Leider wird dieses Urteil von der staatlichen Forstpolitik und ForstBW (sowie weiteren Waldeigentümern und -bewirtschaftern) immer wieder ignoriert bzw. mit „mit Füßen getreten“. Ob im Schwarzwald, Odenwald, der Schwetzinger Hardt oder sonst wo im Ländle. Die hier im Käfertaler Wald geschaffenen Tatsachen sind in erster Linie auf Holzproduktion ausgelegt. Zudem sind Art der Eingriffe und die Vorgehensweise bzw. Methodik nicht vereinbar mit Grundsätzen der Nachhaltigkeit, weder im ökologischen noch im ökonomischen Sinne. Nach außen hin äußert ForstBW z.B. Folgendes:* „ForstBW arbeitet im Staatswald streng nach den Grundsätzen der nachhaltigen, multifunktionalen und naturnahmen Waldbewirtschaftung.“
Viele solcher wohlklingenden Statements sind in den unterschiedlichen Publikationen zu finden. Jedoch sieht die Realität anders aus. Theorie bzw. eigene Ansprüche und Praxis könnten widersprüchlicher nicht sein.

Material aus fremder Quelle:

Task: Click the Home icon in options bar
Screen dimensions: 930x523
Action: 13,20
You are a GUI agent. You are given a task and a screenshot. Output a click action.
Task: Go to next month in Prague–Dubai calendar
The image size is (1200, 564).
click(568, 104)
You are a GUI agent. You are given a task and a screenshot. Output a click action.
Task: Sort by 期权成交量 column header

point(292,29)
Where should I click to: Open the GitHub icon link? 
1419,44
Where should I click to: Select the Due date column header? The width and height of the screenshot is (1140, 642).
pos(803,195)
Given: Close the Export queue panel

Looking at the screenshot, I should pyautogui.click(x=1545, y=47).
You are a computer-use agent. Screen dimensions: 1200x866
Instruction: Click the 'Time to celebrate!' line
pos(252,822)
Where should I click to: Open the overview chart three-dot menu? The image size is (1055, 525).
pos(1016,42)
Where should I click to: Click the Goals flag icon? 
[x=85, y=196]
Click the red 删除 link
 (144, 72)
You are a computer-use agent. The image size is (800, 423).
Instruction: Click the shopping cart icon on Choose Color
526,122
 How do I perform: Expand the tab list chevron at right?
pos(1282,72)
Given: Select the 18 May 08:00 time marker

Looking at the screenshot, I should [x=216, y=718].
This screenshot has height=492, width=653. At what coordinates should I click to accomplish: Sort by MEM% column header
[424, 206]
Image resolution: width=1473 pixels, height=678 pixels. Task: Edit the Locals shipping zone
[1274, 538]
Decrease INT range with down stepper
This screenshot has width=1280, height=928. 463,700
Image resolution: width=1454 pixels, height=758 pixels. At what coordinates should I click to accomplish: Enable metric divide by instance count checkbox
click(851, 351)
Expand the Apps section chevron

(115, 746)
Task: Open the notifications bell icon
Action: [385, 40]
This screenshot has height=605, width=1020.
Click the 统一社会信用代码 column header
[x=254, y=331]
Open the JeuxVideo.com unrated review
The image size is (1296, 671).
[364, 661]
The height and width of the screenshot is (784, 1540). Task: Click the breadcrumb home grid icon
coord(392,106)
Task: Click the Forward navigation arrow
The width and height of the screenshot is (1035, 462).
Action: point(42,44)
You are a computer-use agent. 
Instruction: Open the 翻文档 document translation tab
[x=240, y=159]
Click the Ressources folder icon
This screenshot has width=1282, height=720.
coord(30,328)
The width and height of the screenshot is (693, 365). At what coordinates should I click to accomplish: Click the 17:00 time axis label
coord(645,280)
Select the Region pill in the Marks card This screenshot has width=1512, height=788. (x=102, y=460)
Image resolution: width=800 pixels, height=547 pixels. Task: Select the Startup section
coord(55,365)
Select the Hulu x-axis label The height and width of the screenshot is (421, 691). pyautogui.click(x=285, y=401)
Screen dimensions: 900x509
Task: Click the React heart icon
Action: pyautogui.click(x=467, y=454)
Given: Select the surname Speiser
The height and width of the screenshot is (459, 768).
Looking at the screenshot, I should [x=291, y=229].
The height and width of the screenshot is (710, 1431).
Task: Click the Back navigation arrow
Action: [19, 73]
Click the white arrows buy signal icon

Die genannten Grundsätze sind nicht mehr als Floskeln. Zudem sei noch gesagt, dass der immer wieder auftauchende Begriff „Multifunktionale Forstwirtschaft“ eine Mär ist. Diese gibt es faktisch nicht und kann es aufgrund der vielen unterschiedlichen Anforderungen an den Wald auch nicht geben! Hört sich aber halt gut an. Der hier geschilderte Fall im Käfertaler Wald belegt dies eindrücklich und ist leider nur ein Beispiel von vielen.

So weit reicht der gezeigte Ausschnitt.